Once the loop processes all drugs, it generates a complete report as shown below, including quartiles, IQR, bounds, and the count and values of outliers for each drug.
If I had jumped straight into this loop, it would likely have been harder to follow. That’s why I broke down the process for you step by step earlier.
Then, we automated everything using a repetition structure, in this case, a for loop.
Here’s the flow:
- I iterate over each drug, extract the desired information, calculate the statistics, and generate the results.
- In our case, there are no outliers.
- Note that I am focusing on the last timepoint when the drug was administered to the mouse.
- Based on that timepoint, I calculate the tumor volume and check: are there outliers or not? In our dataset, there are none.
Boxplot with Mean and Median
The boxplot is a useful tool for visualizing data distribution through quartiles. In the standard boxplot, you see:
- The first quartile (Q1),
- The second quartile (Q2), which is the median,
- The third quartile (Q3),
- The whiskers, representing the lower and upper bounds.

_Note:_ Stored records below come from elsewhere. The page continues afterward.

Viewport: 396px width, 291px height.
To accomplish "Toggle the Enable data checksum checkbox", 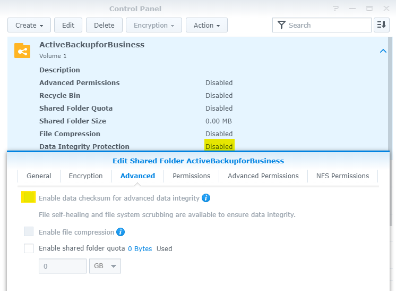I will click(x=29, y=197).
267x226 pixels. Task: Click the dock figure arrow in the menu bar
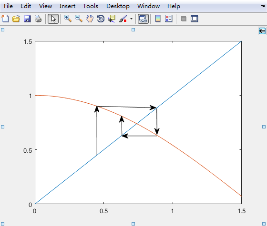pos(263,6)
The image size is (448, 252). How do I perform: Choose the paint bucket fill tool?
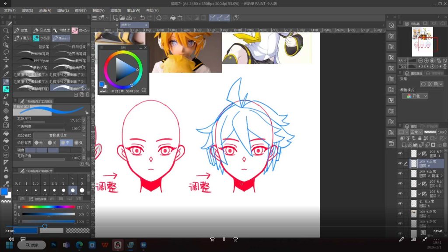(x=6, y=133)
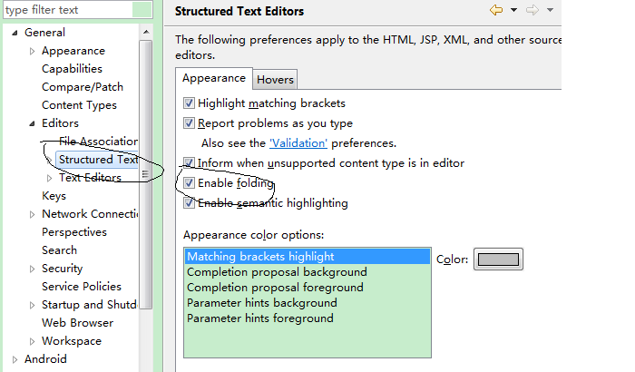Select Completion proposal background in list
635x372 pixels.
click(x=277, y=272)
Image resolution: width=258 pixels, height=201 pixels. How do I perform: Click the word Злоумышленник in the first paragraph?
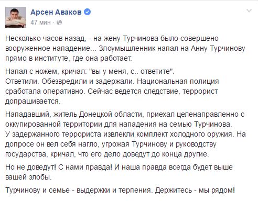127,48
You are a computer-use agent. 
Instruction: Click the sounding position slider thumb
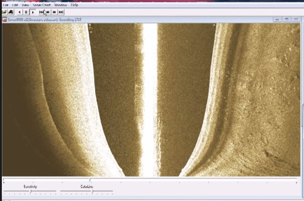click(x=90, y=180)
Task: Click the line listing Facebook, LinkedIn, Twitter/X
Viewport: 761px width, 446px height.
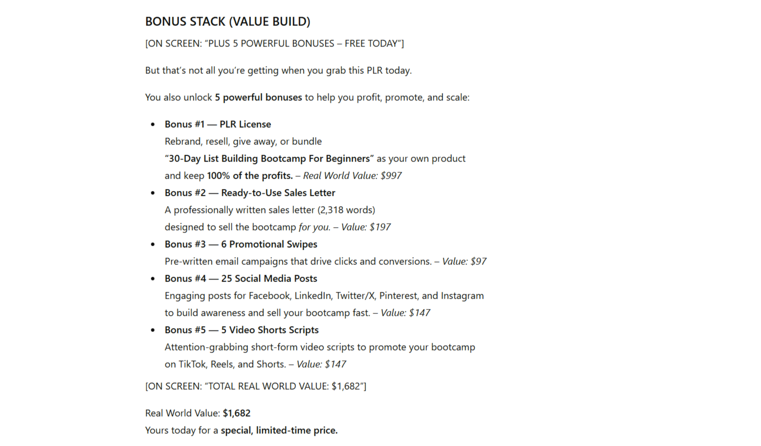Action: click(324, 296)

Any data point below or above the whiskers is classified as an outlier.
However, the standard boxplot does not include the mean. If you want to display the mean as well, here’s the trick:
Simply call the boxplot function from Matplotlib and add the parameter showmeans=True. Problem solved—easy as that! Another tool in your data visualization toolkit.
# 40. Create a boxplot to visualize the final tumor volume by drug
format = dict(marker="o") # Customize outlier marker
plt.boxplot(tumor_volume, flierprops=format, showmeans=True)
# Add title and labels
plt.title("Final Tumor Volume by Drug")
plt.ylabel("Tumor Volume (mm³)")
plt.xticks([1, 2, 3, 4], ["Capomulin", "Ramicane", "Infubinol", "Placebo"])
# Display the plot
plt.show()
The number of people struggling to include the mean in a boxplot often stems from not fully understanding the tools at their disposal.
Matplotlib provides a dedicated boxplot function, and within this function, there are multiple parameters to customize the plot easily.
By leveraging these features, tasks like adding the mean become straightforward.
In this case, for each box in the boxplot, the following elements are displayed:
- The line below the box, forming the bottom of the rectangle, represents the first quartile (Q1).
- The yellow line inside the box marks the second quartile (Q2), which is the median.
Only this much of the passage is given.